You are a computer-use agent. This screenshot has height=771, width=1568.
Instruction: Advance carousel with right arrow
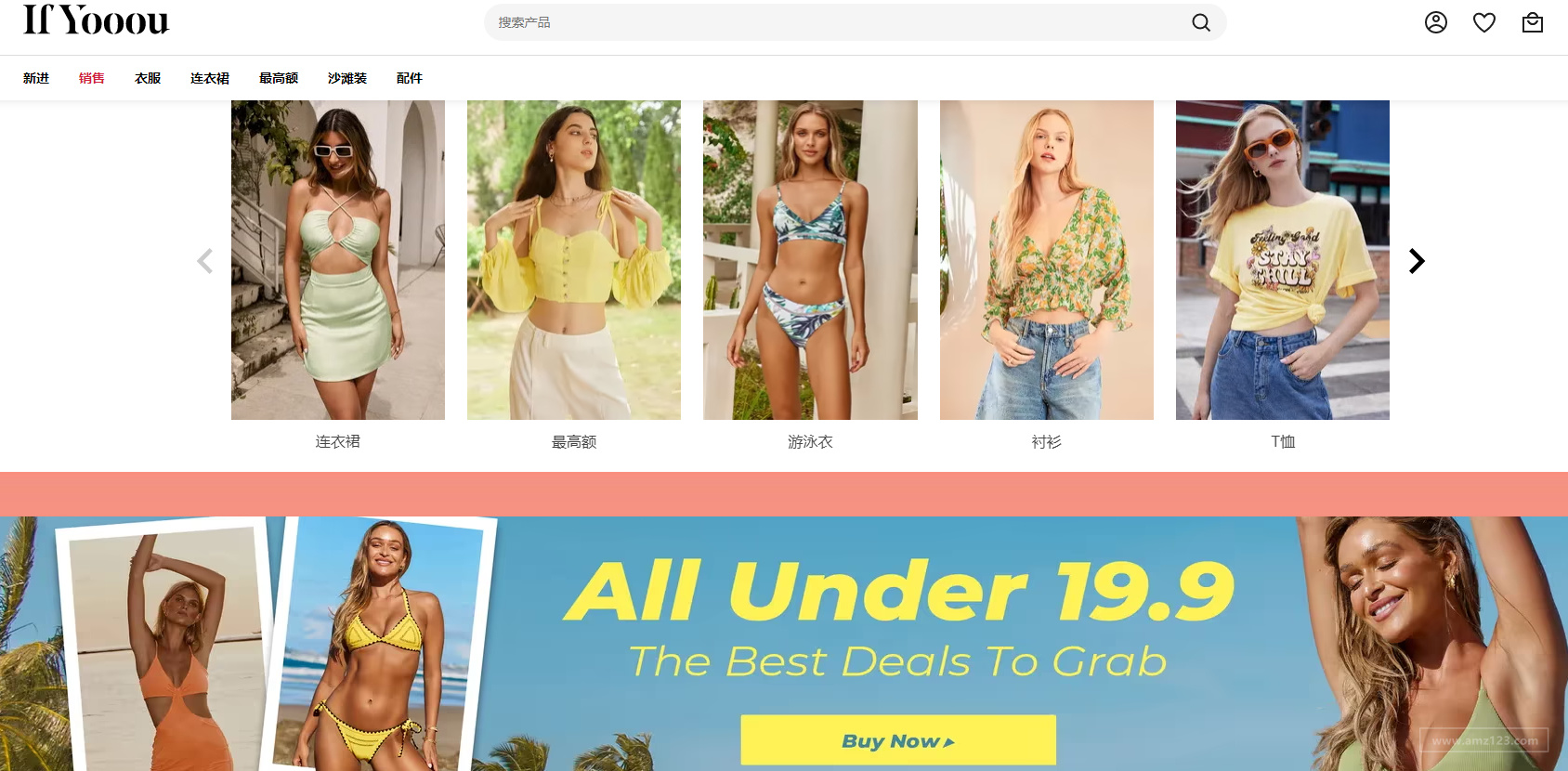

**********

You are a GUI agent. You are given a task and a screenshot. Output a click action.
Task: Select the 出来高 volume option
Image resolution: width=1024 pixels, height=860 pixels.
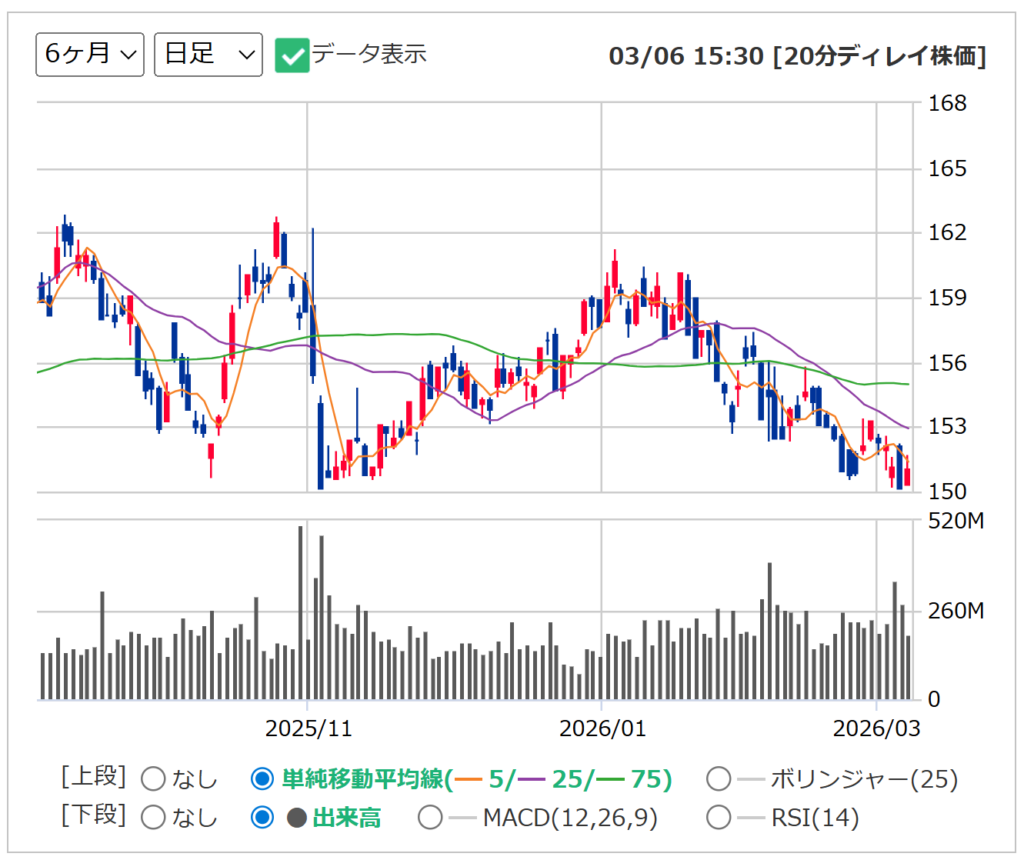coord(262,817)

**********

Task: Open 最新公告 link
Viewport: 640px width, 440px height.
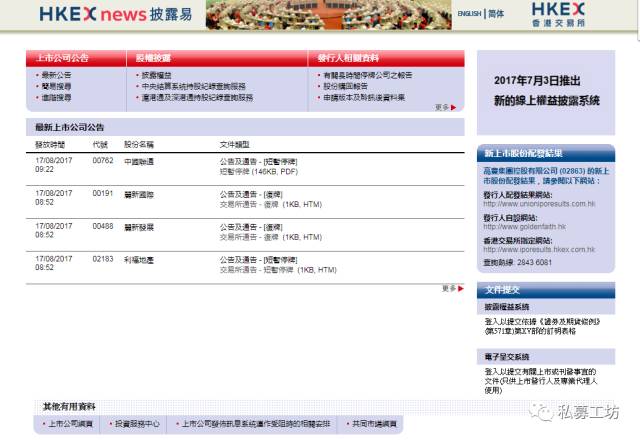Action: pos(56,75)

**********

(TASK TO COMPLETE):
Edit the records starting with the line that contains "Task: Open 最新公告 link" and going on through the line that contains "Action: pos(56,75)", replacing "Viewport" with "Screen size" and leaving everything else unchanged. Give only those lines, and leave the pictures out of your answer.

(ANSWER TO THE PROBLEM):
Task: Open 最新公告 link
Screen size: 640px width, 440px height.
Action: pos(56,75)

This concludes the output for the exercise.